As comunicações com a União Soviética nunca chegaram ao ponto mais baixo em que estão agora com a China, disse Huntsman. “Os chineses simplesmente não vão se envolver”, disse ele. “Luzes apagadas. Nada.”
Os Estados Unidos estão preocupados com o que parece ser a rápida expansão de seu arsenal nuclear pela China. Em julho do ano passado, especialistas nucleares da Federação de Cientistas Americanos disseram que havia evidências claras de que a China estava construindo mais de 100 silos em seu deserto ocidental para o lançamento de mísseis nucleares.

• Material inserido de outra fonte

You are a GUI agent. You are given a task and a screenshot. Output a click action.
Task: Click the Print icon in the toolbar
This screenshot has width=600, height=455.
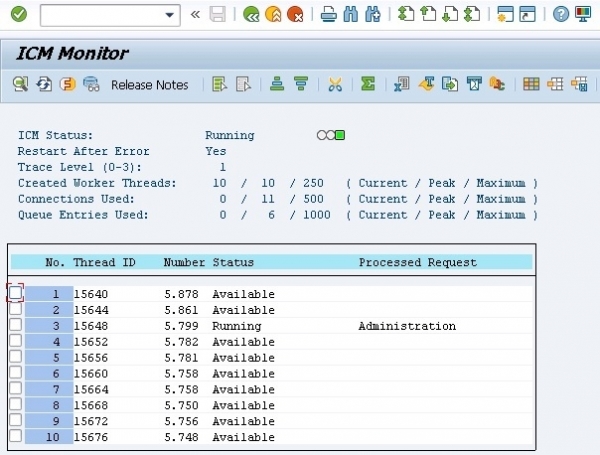pos(328,15)
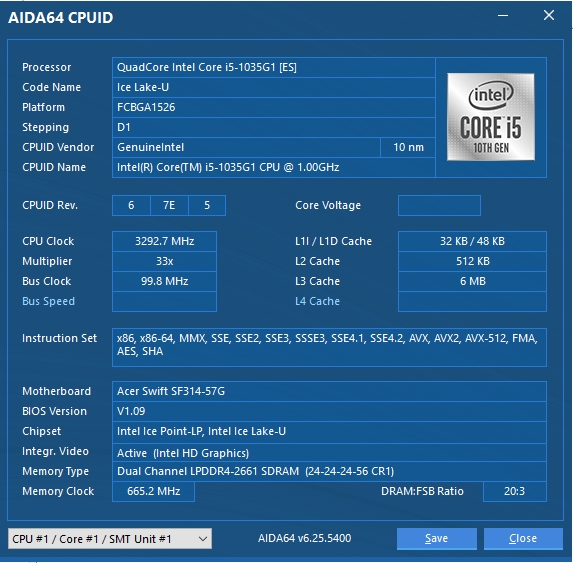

Em um telefonema em novembro, Biden sugeriu a Xi que eles iniciassem conversas sobre “estabilidade estratégica”. Essa frase pode abranger estratégia nuclear e gerenciamento de crises, disse Lyle Goldstein, diretor de engajamento da Ásia no Defense Priorities, um grupo de pesquisa em Washington.
Questionado sobre a oferta de Biden em uma entrevista coletiva em meados de agosto, o embaixador da China nos Estados Unidos, Qin Gang, disse que tais conversas não seriam possíveis até que os Estados Unidos resolvessem a “base política de nossas relações bilaterais”, ou seja, o futuro de Taiwan.
A perda de discussões militares entre os Estados Unidos e a China é talvez o desenvolvimento mais preocupante.
Essas reuniões eram muitas vezes empoladas, com os oficiais chineses lendo roteiros preparados, disse Goldstein. Mas às vezes as conversas foram úteis, levando os dois lados a um melhor entendimento, se não a soluções específicas.
“Achei nossas discussões respeitosas e colegiais”, disse um ex-comandante da Frota do Pacífico, almirante Scott H. Swift, que se reuniu com seus colegas chineses em 2016 e 2017, quando as relações eram mais calorosas. “Como resultado, fomos capazes de ir além de nossos desafios retóricos e nos concentrar em reduzir a probabilidade de incidentes não intencionais no mar se transformarem em desafios que nossa respectiva liderança consideraria contraproducente”.
O almirante Swift disse que enfatizou as diretrizes conhecidas como Código para Encontros Não Planejados no Mar, que estabelecem o protocolo que as embarcações chinesas e americanas podem seguir ao navegar próximas umas das outras.
Na atmosfera atual, as interações que permanecem entre os dois países são tensas, na melhor das hipóteses.
Em uma peça clássica do teatro da Guerra Fria no mês passado, o Ministério das Relações Exteriores em Pequim convocou o embaixador americano, R. Nicholas Burns, para comparecer em seus escritórios no exato momento em que Pelosi desembarcou em Taiwan.
O Sr. Burns esperou para ter certeza de que ela havia pousado. Então ele dirigiu para o ministério, chegando alguns minutos atrasado.
“Tivemos uma reunião difícil e contenciosa”, disse Burns. “Defendi o direito da presidente Pelosi de visitar Taiwan e disse que Pequim estava exagerando e fabricando uma crise desnecessária.”
Peter Baker contribuiu com reportagem.